Journal of the
Korean Mathematical Society JKMS

Let $M$ be a fixed left $R$-module. For a left $R$-module $X$, we introduce the notion of $M$-prime (resp. $M$-semiprime) submodule of $X$ such that in the case $M=R$, it coincides with prime (resp. semiprime) submodule of $X$. Other concepts encountered in the general theory are $M$-$m$-system sets, $M$-$n$-system sets, $M$-prime radical and M-Baer's lower nilradical of modules. Relationships between these concepts and basic properties are established.
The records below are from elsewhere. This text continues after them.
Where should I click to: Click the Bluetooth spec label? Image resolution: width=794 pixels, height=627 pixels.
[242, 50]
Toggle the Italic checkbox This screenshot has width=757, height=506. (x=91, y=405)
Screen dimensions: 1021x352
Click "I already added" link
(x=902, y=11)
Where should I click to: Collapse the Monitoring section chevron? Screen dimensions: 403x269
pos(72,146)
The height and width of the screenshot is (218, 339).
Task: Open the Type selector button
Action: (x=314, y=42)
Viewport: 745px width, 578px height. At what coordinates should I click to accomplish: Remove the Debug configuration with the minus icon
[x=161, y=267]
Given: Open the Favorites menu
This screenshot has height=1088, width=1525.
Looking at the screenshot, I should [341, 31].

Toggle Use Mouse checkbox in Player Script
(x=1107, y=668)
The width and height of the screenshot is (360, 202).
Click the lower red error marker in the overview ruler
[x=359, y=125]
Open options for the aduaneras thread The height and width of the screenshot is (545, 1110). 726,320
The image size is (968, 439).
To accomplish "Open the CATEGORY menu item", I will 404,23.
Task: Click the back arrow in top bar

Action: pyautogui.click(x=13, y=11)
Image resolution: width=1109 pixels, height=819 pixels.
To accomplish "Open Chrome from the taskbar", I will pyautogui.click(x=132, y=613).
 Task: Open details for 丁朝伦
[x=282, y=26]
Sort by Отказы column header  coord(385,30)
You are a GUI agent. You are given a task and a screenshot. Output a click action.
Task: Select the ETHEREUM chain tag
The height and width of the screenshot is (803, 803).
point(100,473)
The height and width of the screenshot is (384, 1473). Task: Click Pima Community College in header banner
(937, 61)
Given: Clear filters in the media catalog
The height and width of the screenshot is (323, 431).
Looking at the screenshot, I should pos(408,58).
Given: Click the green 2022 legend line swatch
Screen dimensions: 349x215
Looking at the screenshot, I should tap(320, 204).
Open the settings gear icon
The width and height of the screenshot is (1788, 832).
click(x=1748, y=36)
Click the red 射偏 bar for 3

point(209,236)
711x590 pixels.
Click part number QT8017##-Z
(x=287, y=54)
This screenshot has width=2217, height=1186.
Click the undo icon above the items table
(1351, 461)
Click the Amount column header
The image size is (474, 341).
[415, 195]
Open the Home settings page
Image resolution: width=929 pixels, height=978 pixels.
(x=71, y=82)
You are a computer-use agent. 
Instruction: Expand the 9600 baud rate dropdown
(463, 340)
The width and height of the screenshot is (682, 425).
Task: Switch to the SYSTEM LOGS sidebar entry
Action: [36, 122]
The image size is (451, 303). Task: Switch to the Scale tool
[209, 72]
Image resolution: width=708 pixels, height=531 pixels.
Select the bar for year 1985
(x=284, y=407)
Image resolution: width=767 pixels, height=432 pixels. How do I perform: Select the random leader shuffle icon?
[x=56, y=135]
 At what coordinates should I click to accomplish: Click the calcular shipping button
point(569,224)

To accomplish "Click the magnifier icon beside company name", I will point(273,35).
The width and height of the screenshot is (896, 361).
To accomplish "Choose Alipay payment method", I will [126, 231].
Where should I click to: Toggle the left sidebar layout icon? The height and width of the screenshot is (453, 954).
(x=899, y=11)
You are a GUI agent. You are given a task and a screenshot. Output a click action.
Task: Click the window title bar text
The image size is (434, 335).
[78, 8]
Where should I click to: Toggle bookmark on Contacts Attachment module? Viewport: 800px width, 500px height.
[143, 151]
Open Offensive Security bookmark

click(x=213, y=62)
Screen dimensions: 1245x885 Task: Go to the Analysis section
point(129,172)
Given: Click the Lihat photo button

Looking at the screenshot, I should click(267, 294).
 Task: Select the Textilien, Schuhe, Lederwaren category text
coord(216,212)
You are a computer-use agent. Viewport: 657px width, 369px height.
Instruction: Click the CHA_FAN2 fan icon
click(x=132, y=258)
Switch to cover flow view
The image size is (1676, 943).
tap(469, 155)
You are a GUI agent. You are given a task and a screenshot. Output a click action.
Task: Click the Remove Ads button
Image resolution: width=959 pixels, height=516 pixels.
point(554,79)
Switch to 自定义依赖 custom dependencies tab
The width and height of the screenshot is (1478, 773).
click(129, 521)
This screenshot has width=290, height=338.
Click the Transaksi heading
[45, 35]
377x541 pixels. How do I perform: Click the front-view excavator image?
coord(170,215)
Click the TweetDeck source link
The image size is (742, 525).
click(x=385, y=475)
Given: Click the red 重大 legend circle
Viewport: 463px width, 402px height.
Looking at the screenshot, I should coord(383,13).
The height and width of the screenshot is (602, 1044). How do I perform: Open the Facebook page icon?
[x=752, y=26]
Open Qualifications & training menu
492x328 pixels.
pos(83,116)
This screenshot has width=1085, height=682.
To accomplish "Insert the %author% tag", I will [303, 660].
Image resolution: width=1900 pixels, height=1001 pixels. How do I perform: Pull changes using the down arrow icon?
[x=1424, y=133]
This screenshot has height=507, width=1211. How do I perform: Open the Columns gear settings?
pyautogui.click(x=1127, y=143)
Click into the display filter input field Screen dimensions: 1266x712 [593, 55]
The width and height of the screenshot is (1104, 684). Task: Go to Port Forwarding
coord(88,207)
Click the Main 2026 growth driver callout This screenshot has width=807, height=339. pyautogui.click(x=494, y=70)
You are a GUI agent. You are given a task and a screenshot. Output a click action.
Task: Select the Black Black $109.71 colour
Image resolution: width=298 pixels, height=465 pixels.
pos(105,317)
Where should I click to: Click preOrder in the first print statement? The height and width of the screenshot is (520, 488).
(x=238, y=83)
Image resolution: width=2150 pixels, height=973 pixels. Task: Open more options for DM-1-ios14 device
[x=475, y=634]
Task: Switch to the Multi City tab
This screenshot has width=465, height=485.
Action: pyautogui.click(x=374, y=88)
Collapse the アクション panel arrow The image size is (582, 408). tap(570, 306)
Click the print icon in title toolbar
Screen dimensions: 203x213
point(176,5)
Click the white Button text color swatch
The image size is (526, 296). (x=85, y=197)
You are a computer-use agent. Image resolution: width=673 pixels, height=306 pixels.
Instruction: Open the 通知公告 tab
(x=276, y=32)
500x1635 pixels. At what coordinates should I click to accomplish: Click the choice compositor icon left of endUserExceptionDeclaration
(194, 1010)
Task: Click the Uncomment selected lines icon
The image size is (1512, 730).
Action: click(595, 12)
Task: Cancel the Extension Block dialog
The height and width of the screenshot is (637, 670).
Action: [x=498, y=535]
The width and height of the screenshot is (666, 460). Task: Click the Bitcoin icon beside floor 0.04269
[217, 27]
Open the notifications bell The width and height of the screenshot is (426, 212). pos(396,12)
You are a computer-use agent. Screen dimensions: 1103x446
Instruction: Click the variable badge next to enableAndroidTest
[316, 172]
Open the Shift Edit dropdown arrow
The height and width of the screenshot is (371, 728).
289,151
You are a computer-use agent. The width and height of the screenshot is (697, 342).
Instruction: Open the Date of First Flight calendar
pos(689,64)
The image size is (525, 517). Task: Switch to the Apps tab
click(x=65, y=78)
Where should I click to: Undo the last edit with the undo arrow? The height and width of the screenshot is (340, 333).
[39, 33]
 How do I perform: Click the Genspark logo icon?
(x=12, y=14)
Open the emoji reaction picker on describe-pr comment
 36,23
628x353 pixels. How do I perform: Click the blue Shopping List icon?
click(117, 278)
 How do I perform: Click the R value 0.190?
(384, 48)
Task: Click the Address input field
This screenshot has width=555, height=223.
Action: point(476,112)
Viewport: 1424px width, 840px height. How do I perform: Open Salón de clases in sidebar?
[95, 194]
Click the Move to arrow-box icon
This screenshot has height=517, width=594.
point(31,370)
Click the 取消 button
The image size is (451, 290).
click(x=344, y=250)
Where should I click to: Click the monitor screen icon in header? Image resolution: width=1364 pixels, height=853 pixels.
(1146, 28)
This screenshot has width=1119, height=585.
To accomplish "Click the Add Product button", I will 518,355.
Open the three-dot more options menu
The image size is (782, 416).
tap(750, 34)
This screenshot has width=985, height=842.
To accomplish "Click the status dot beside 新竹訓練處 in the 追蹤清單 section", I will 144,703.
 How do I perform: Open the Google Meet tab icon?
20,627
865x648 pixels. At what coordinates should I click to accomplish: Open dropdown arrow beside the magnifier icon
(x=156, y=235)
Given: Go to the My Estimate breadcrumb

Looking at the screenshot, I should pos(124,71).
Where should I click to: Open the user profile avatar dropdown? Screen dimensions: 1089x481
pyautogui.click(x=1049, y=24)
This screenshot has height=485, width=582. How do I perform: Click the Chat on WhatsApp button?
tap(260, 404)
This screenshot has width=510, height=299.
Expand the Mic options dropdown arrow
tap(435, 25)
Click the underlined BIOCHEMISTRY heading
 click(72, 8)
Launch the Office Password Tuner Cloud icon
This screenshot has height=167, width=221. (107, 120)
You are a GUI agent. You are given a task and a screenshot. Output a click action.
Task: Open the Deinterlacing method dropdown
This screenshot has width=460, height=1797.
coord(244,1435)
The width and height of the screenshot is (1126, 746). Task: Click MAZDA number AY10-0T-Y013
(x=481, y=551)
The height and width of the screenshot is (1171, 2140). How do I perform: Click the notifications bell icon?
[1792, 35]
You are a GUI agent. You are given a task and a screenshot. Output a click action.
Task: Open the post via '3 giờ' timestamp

In particular, we identify certain submodules of $M$, called ``prime $M$-ideals'', that play a role analogous to that of prime (two-sided) ideals in the ring $R$. Using this definition, we show that if $M$ satisfies condition $H$ (defined later) and ${\rm Hom}_R(M,X)\neq 0$ for all modules $X$ in the category $\sigma[M]$, then there is a one-to-one correspondence between isomorphism classes of indecomposable $M$-injective modules in $\sigma[M]$ and prime $M$-ideals of $M$. Also, we investigate the prime $M$-ideals, $M$-prime submodules and $M$-prime radical of Artinian modules.

Keywords: prime submodules, prime $M$-ideal, $M$-prime submodule, $M$-prime radical, $M$-injective module

MSC numbers: 16S38, 16D50, 16D60, 16N60